A study of the relativistic corrections to polarized tritium $\beta$-decay

TL;DR

This paper analyzes relativistic corrections to polarized tritium beta decay spectra, focusing on their impact on neutrino mass measurements and the potential for experimental detection of anisotropies.

Contribution

It provides the first systematic derivation of relativistic corrections to the tritium beta decay spectrum, including effects of nuclear polarization and their implications for neutrino mass experiments.

Findings

Relativistic corrections are small but measurable in polarized decay spectra.

Polarization induces angular anisotropy without improving neutrino mass constraints.

The derived formulas aid in interpreting future high-precision beta decay experiments.

Abstract

Forthcoming experiments like Project8 and Ptolemy aim at investigating with high precision the end-point of the tritium $\beta$-decay spectrum sensitive to the neutrino mass.

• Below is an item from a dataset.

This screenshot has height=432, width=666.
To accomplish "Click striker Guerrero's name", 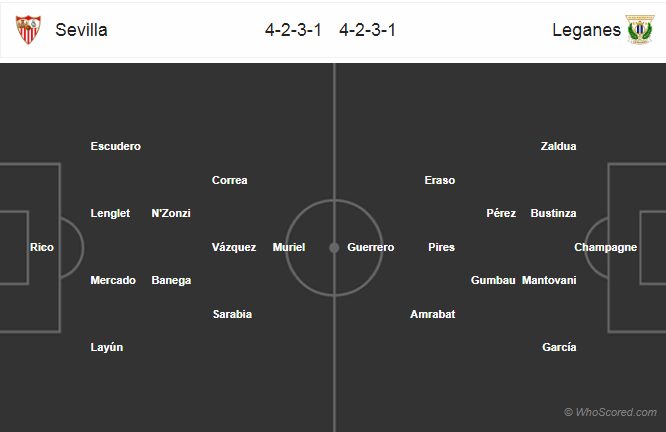I will click(371, 247).
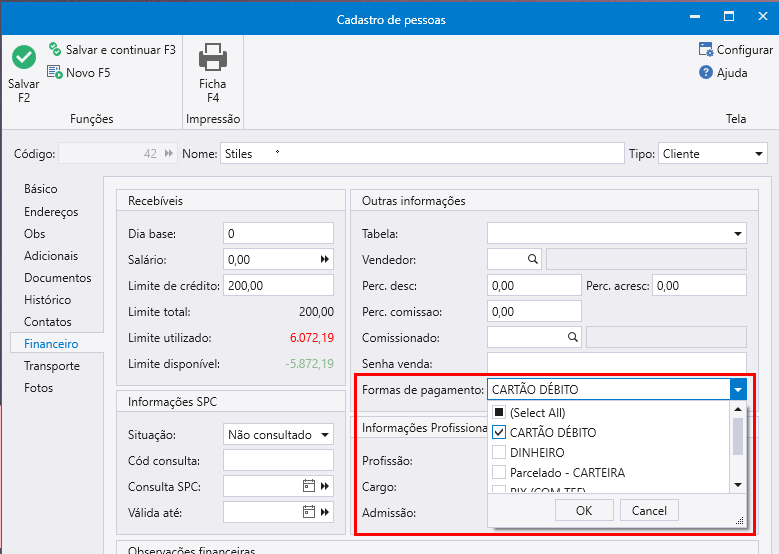
Task: Open the Tabela dropdown list
Action: tap(737, 234)
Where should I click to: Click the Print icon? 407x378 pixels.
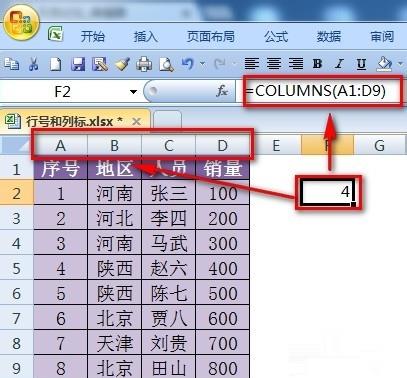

In light of this, using the standard parametrization in terms of nuclear polar form factors, we analyze the complete relativistic expression for the spectrum of the $\beta$-electron emitted by a tritium nucleus. Given the small parameters in the problem, we systematically discuss the approximations that can be made, and present the first two corrections to the standard lowest order formula. We particularly discuss the case of an initially polarized target, and the consequences on the spectrum as a function of the neutrino mass. We show that, while it induces an angular anisotropy that can be measured by future experiments, such anisotropy cannot be used as an additional handle to constrain the neutrino mass.